***** Data records

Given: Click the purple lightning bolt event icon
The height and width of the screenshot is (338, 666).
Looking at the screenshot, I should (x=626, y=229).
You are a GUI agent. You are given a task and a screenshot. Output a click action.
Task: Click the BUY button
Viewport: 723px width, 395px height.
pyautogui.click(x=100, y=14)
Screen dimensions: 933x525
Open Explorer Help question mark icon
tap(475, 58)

**********
***** Data records

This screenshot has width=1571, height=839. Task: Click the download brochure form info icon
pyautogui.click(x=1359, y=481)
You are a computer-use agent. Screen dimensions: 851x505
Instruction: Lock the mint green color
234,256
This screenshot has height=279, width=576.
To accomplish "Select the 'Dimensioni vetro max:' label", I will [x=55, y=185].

**********
***** Data records

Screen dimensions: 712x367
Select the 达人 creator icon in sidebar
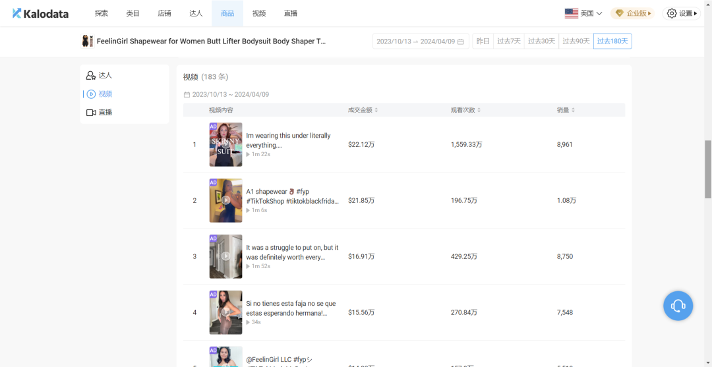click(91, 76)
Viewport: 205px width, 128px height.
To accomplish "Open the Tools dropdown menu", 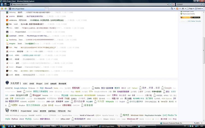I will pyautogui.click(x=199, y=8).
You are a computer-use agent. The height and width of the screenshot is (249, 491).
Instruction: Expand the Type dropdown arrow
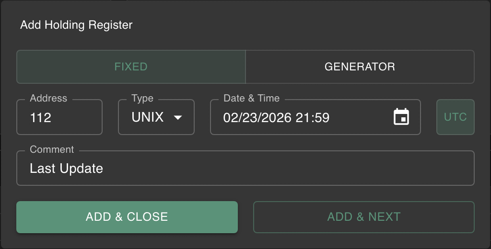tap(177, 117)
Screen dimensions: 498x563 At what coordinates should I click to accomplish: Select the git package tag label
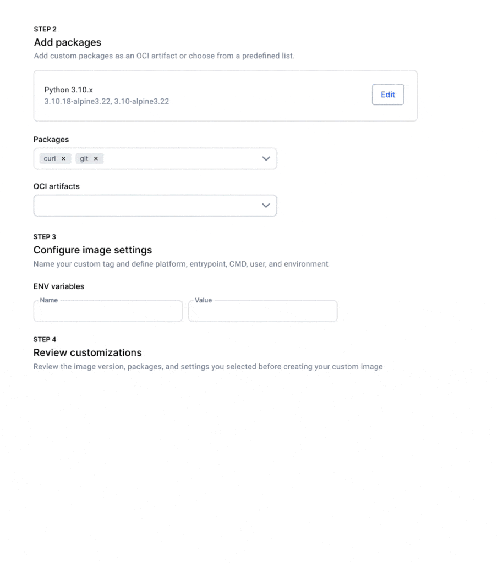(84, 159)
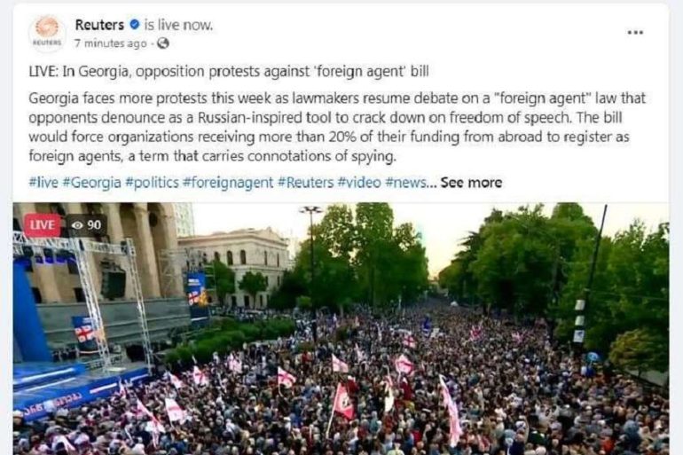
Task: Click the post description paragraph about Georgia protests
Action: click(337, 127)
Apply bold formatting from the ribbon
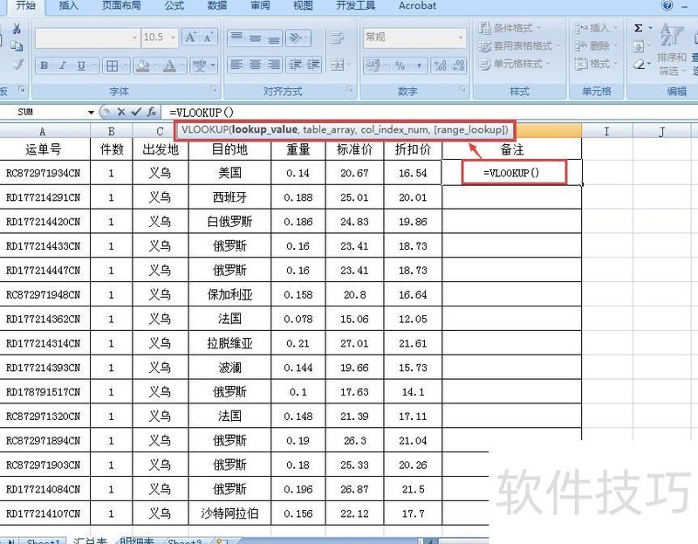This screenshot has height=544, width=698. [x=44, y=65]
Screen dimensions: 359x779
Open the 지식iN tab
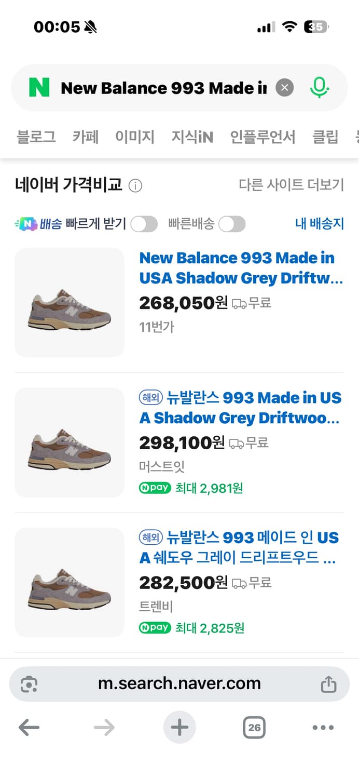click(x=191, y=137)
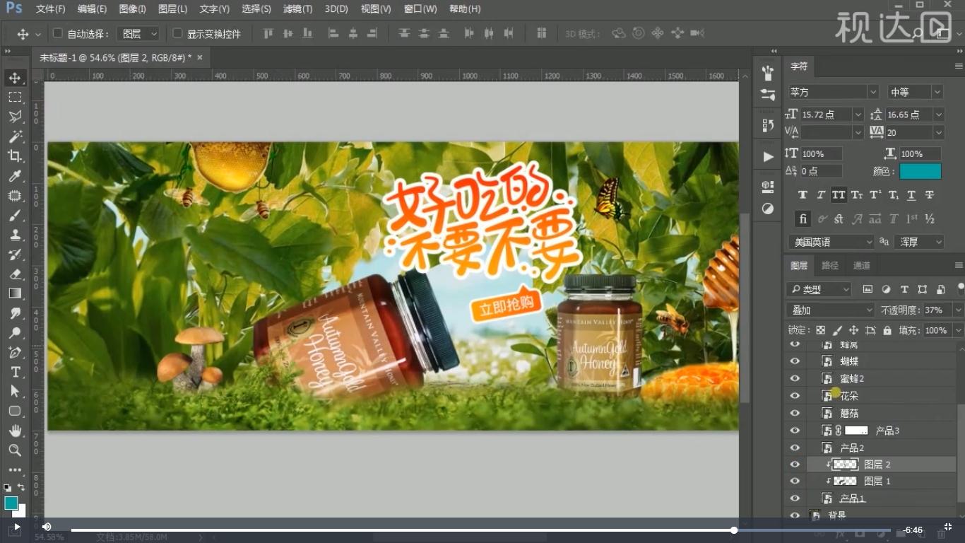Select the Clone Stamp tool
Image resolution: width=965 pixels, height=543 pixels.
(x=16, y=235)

**********

[Work to be completed]
Some lines in the data above hold the string "agent". Find and copy each of them.

[Task solution]
You are a GUI agent. You are given a task and a screenshot. Output a click action.
You are a computer-use agent. Screen dimensions: 851x505
You are a computer-use agent. The height and width of the screenshot is (249, 491).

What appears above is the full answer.